Ben Cohen dies, co-owned Pimlico


From the time he was 17, entrepreneur Ben Cohen had only himself as a boss -- becoming with his partner and brother Herman a liquidator and builder, and a pioneer in Baltimore television broadcasting.

But most of all, he was a noted sportsman -- co-owner for 34 years of Pimlico Race Course, and owner with his wife, Zelda, of many thoroughbreds, including 1965 Belmont Stakes winner Hail All.

On Monday at Sinai Hospital, less than a mile from the Pimlico backstretch, Mr. Cohen died of complications of old age. He was 94.

"He had a love affair with racing that was unequaled," former Pimlico General Manager Chick Lang remembered yesterday. "To him, Pimlico was not a business, it was his back yard -- he liked the animals, the atmosphere and playing the horses."

The Cohen brothers bought Pimlico in 1952 along with an out-of-state partner, with whom they had earlier operated tracks in Ohio. The Cohens also had owned the Charles Town track in West Virginia.

The Cohens also bought the Bowie track in 1983, in a move intended to consolidate racing at fewer tracks. Bowie was turned into a training center, and its racing dates were transferred to Pimlico and Laurel.

Under their management, Pimlico was modernized and the seating capacity expanded. And, at the behest of Mr. Lang, they opened the infield to bolster attendance for its biggest event -- the Preakness Stakes.

Mr. Cohen was born in Baltimore's Fells Point at the turn of the century, and attended school only through the sixth grade. He went to work for his family at 14, in a general store in Kinston, N.C. He returned to Baltimore at 17, and went into business with his older brother -- beginning a lifelong partnership. They liquidated bankrupt businesses; operated a chain of shoe stores in Baltimore, Washington and Richmond, and a department store in Durham, N.C.; and got into homebuilding in Norfolk, Va., just before the outbreak of World War II.

Their timing was impeccable -- liquidation specialists during the Depression, building homes near a naval base as war loomed, and getting into the television business as partners in the founding of WAAM (Channel 13) in 1948. The station, now WJZ, was sold to Westinghouse in 1957.

Ultimately, homebuilding and property management became the Cohen brothers' biggest business, according to Ben Cohen's grandson, John Davison. They built homes in the Washington area in the mid-1940s, and U.S. Housing and Urban Development projects in the 1960s, apartment complexes in the 70s.

More recently, in a partnership with son-in-law Richard Davison, Mr. Cohen had opened "mini-warehouse" storage facilities.

Mr. Cohen's love for the racetrack dated to the early 1920s. In his courtship days with the former Zelda Greenberg, the couple went to the track together.

Pimlico was in trouble when the Cohen brothers bought the track in 1953 -- the old management ordered by the state racing commission chairman to build a new grandstand or risk losing its license.

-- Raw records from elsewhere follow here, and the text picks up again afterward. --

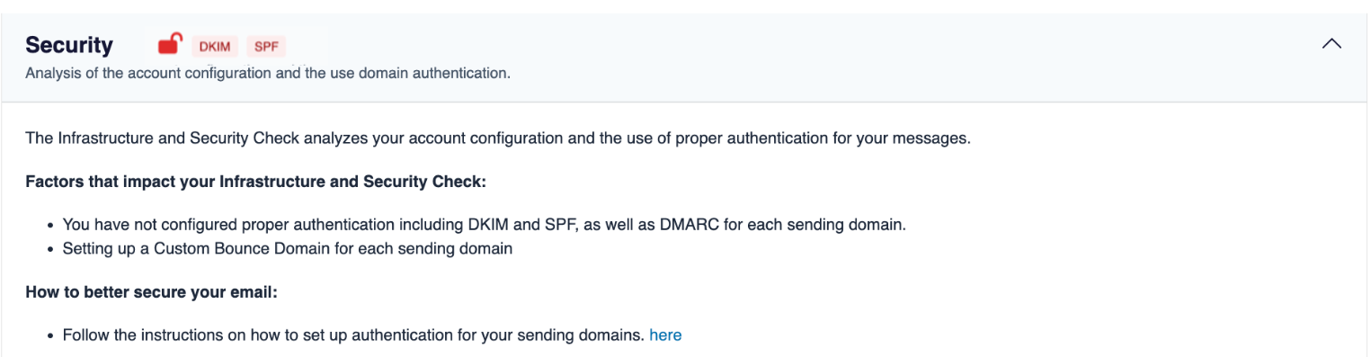Select the Infrastructure and Security Check intro paragraph
This screenshot has width=1371, height=357.
[x=498, y=139]
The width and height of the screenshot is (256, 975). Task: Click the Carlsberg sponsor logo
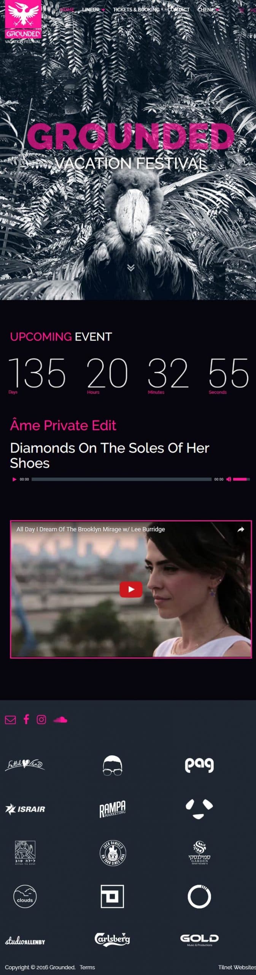point(112,939)
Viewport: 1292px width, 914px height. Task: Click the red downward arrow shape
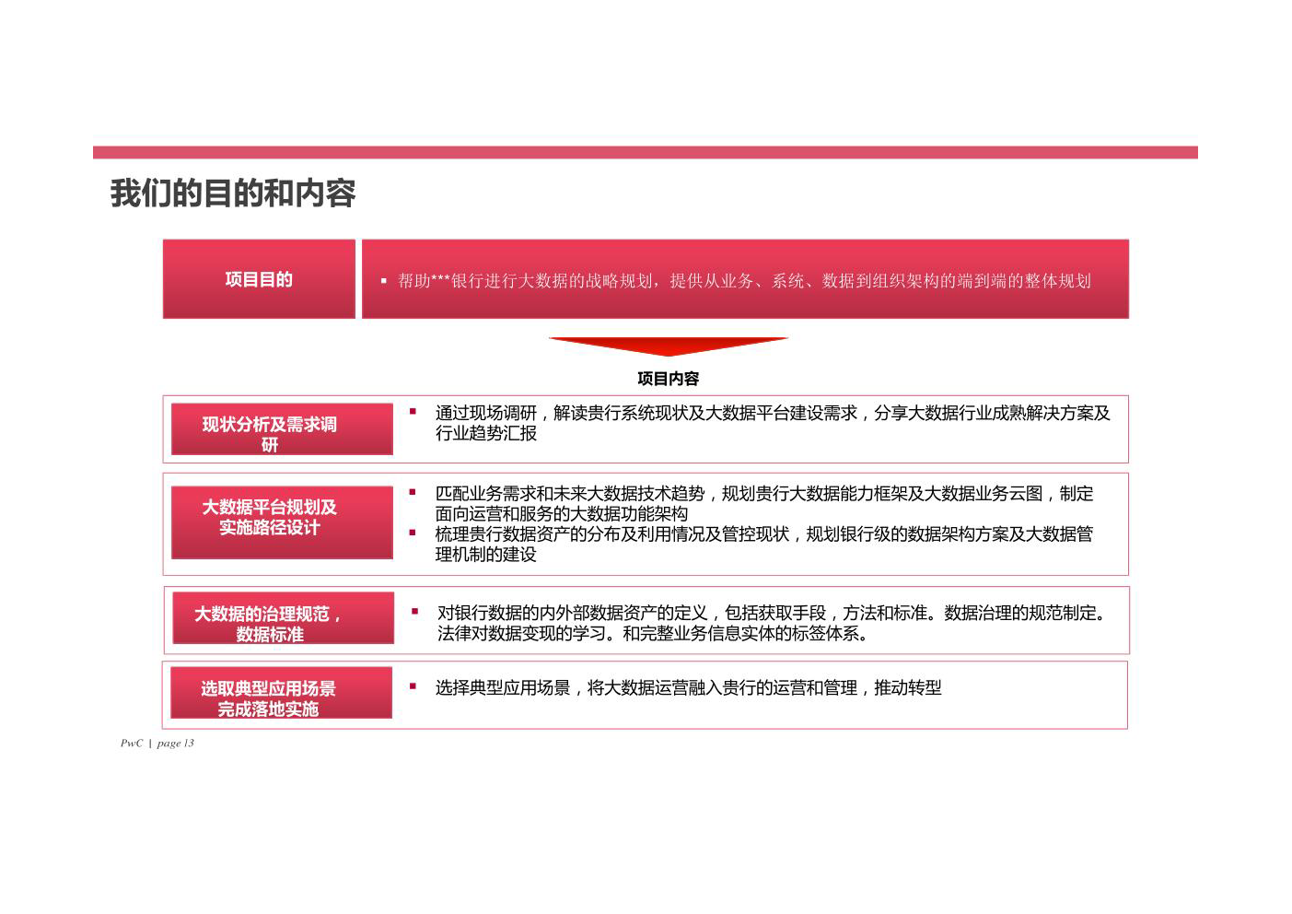[x=669, y=346]
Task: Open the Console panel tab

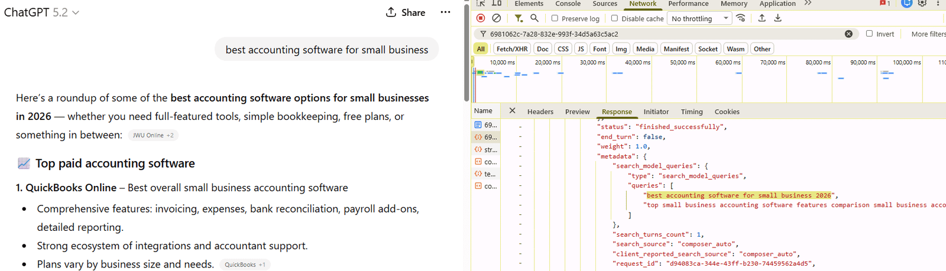Action: click(x=568, y=4)
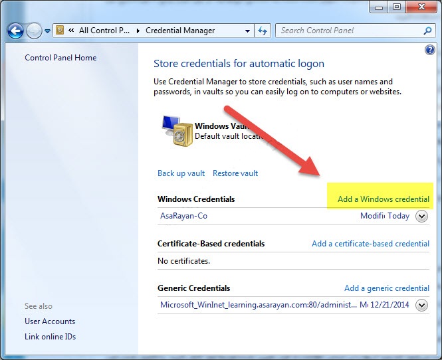Screen dimensions: 442x360
Task: Open Link online IDs
Action: point(51,337)
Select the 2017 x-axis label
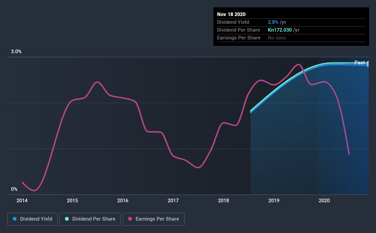 [173, 200]
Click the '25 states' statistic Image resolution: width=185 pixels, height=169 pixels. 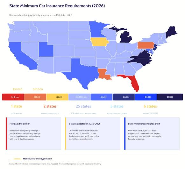tap(83, 106)
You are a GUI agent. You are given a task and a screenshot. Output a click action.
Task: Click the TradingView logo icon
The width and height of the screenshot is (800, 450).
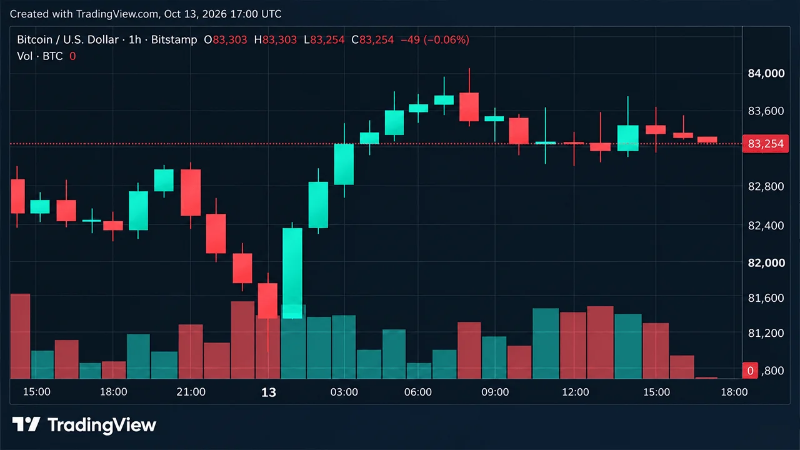pos(26,425)
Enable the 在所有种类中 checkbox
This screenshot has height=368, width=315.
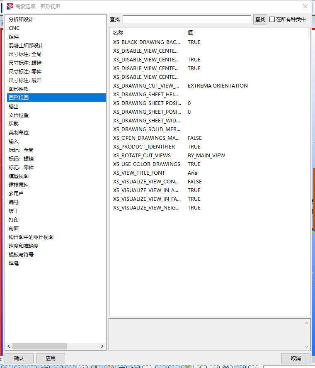272,19
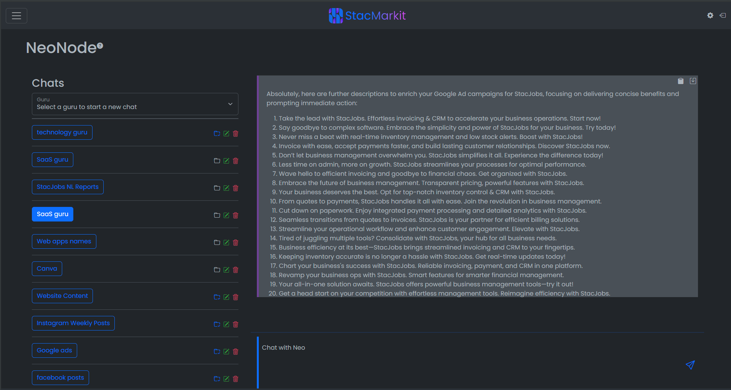Select the highlighted SaaS guru chat
Image resolution: width=731 pixels, height=390 pixels.
(53, 214)
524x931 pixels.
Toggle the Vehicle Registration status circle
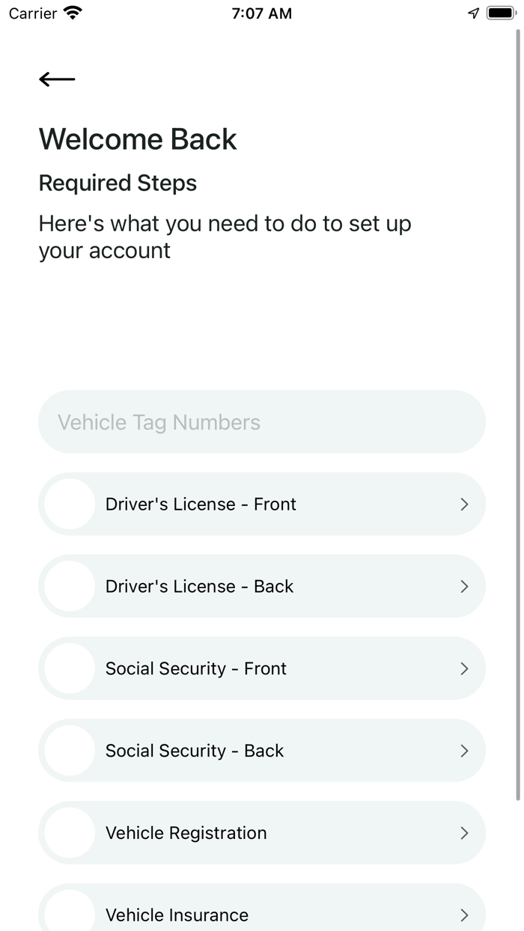pos(70,834)
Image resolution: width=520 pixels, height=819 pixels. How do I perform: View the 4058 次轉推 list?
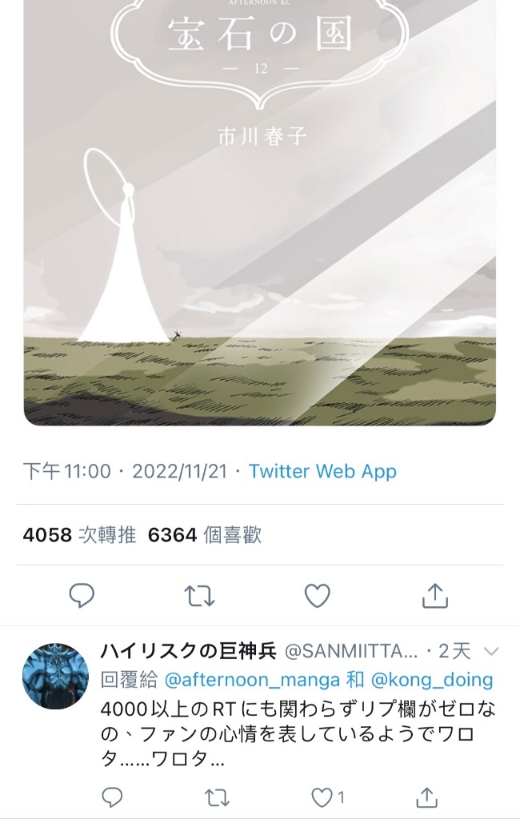click(x=79, y=535)
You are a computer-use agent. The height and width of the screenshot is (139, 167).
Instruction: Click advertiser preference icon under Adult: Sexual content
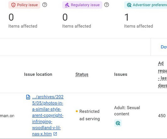(118, 123)
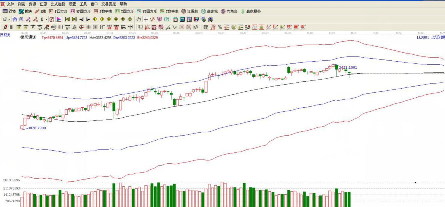Screen dimensions: 445x207
Task: Open the calculator icon
Action: 182,19
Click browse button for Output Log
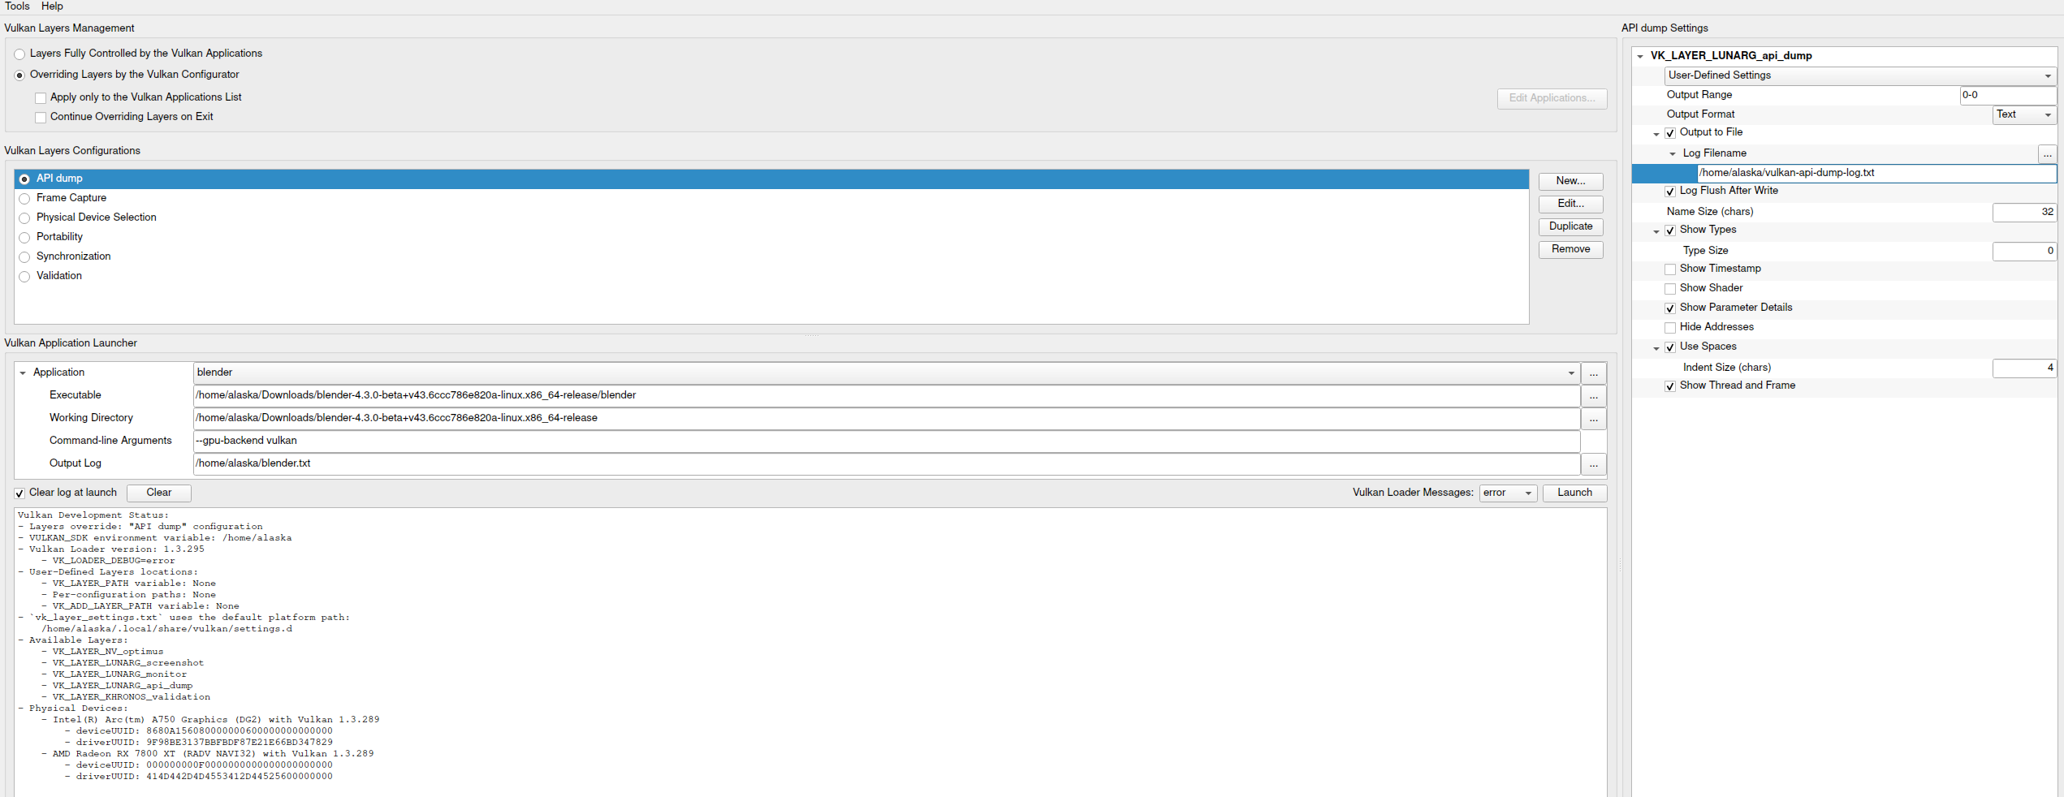 1593,464
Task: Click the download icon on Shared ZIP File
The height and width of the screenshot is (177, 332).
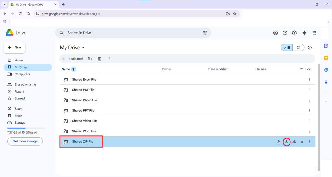Action: coord(286,142)
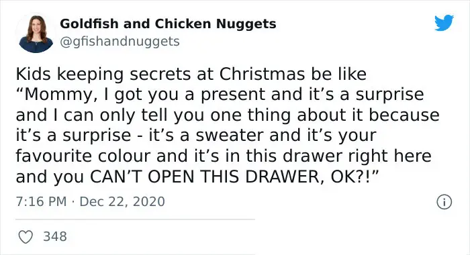Viewport: 470px width, 255px height.
Task: Open the profile avatar photo
Action: [36, 34]
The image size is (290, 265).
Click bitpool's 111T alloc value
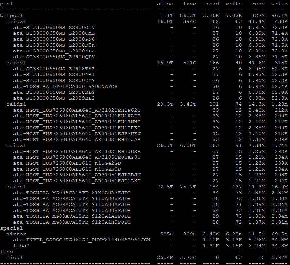(x=167, y=15)
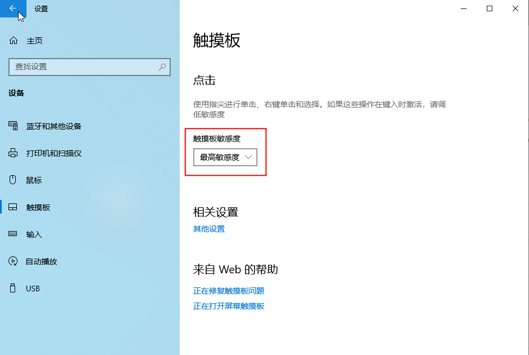Click the 正在修复触摸板问题 help link
Image resolution: width=529 pixels, height=355 pixels.
click(x=229, y=291)
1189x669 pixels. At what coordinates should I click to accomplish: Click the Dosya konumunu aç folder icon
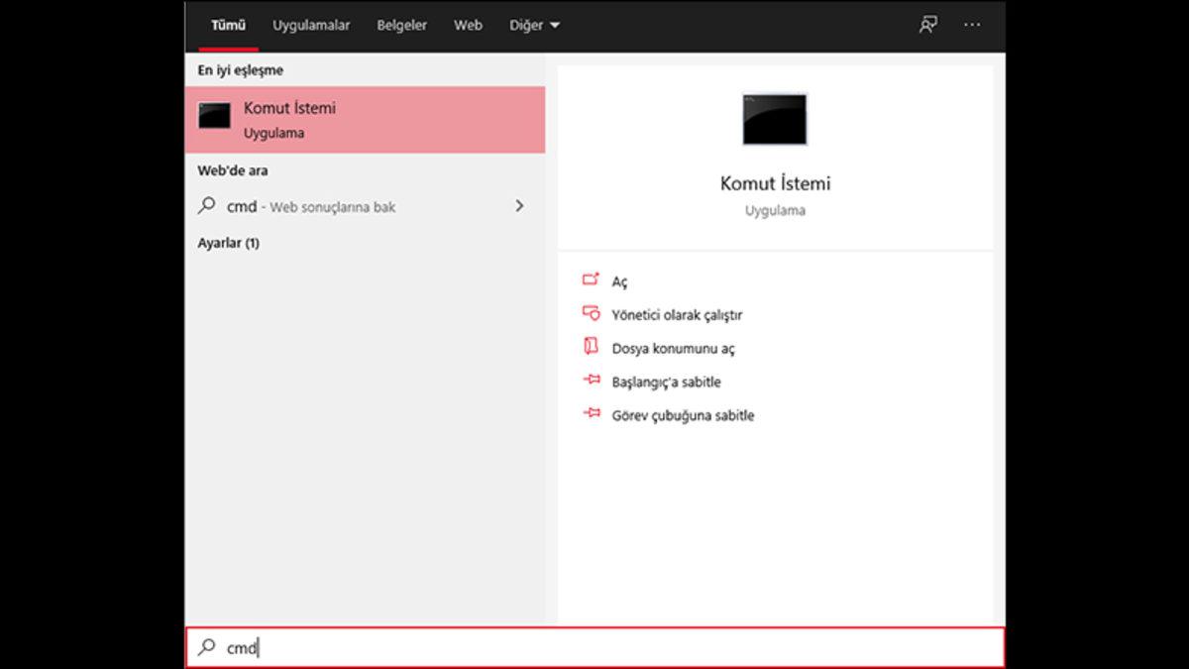(592, 348)
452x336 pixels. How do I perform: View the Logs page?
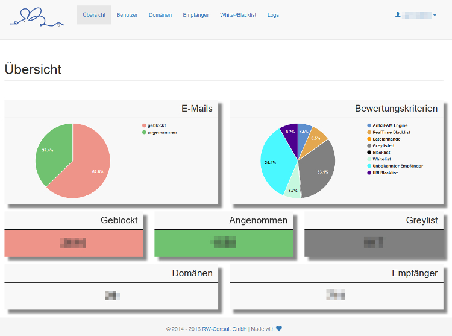[x=273, y=15]
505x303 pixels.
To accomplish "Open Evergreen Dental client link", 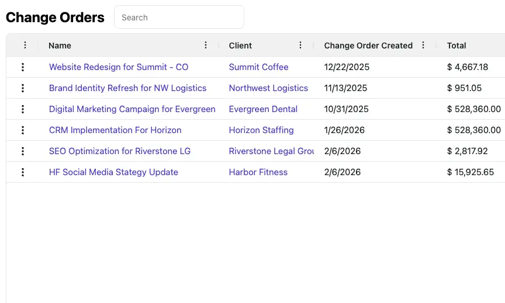I will pos(263,109).
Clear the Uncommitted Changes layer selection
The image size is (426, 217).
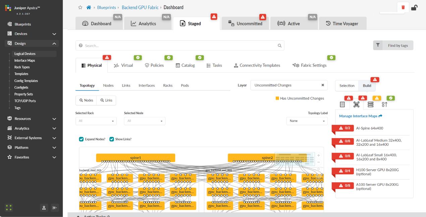coord(323,85)
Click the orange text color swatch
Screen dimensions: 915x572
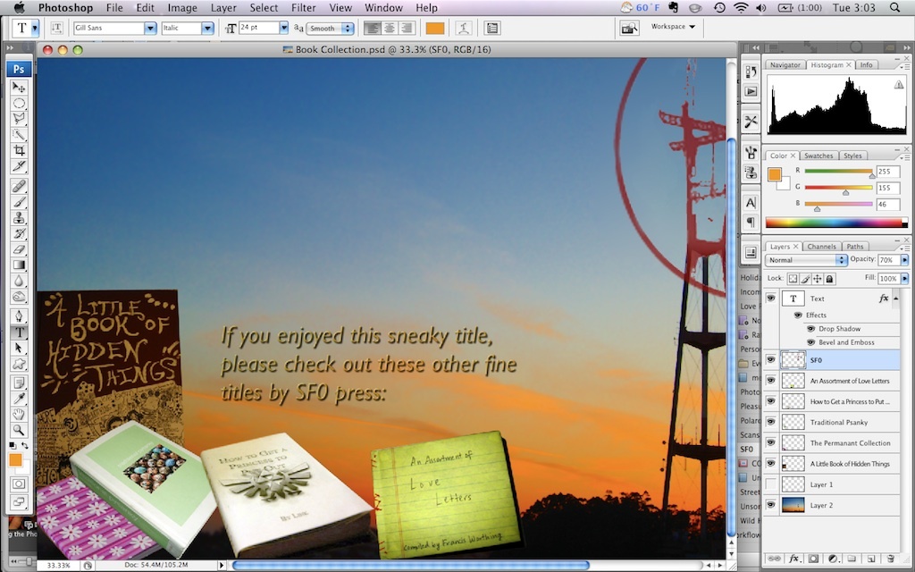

The Cohen partnership put up $2.2 million to buy Pimlico from the Maryland Jockey Club, and over the years put up a new

clubhouse as well as a new grandstand.

Mr. Lang recalled a time when Pimlico's owners were trying to get racing legislation passed, and Ben Cohen told state lawmakers:

"Gentlemen, I'm a four-time loser: I breed horses, own horses, own a racetrack and bet horses. I have no chance to make it in this game. Give me some help and get your hands out of my pocket. And, by the way, if I didn't have to leave the track to come here to talk you, I would have had the Triple in the last race."

"He never had an office at Pimlico," Mr. Lang said. "His office was where he could find an empty chair. He could be in a business meeting at the track. But, when he heard the bugle for the first race, he would say, 'They're playing my song,' and the meeting was adjourned."

It was said the Cohens had a "ma-and-pa" type of operation, with the track staffed by many longtime employees. "It was like one big family at Pimlico," Mr. Lang said in late 1986, at the time Pimlico was sold for $32 million to a group headed by the late Frank J. De Francis.

Ben Cohen, along with his wife, Zelda, remained prominent in racing circles, breeding as well as running numerous thoroughbreds -- notable among them Hail to All, a colt that won the Jersey Derby and Belmont Stakes in the same week of 1965.

Mr. and Mrs. Cohens' operation for several years was the leading Maryland breeder. The couple dispersed their breeding stock in the late 1980s, but kept active in racing.

Survivors, in addition to Mr. Cohen's wife of 66 years, include two daughters, Rosalee Davison of Baltimore and Charlotte Weinberg of Philadelphia; six grandchildren; and two great-grandchildren. Herman Cohen died in 1992.

Services will be held at 11 a.m. tomorrow at Sol Levinson & Bros., 6010 Reisterstown Road, Baltimore.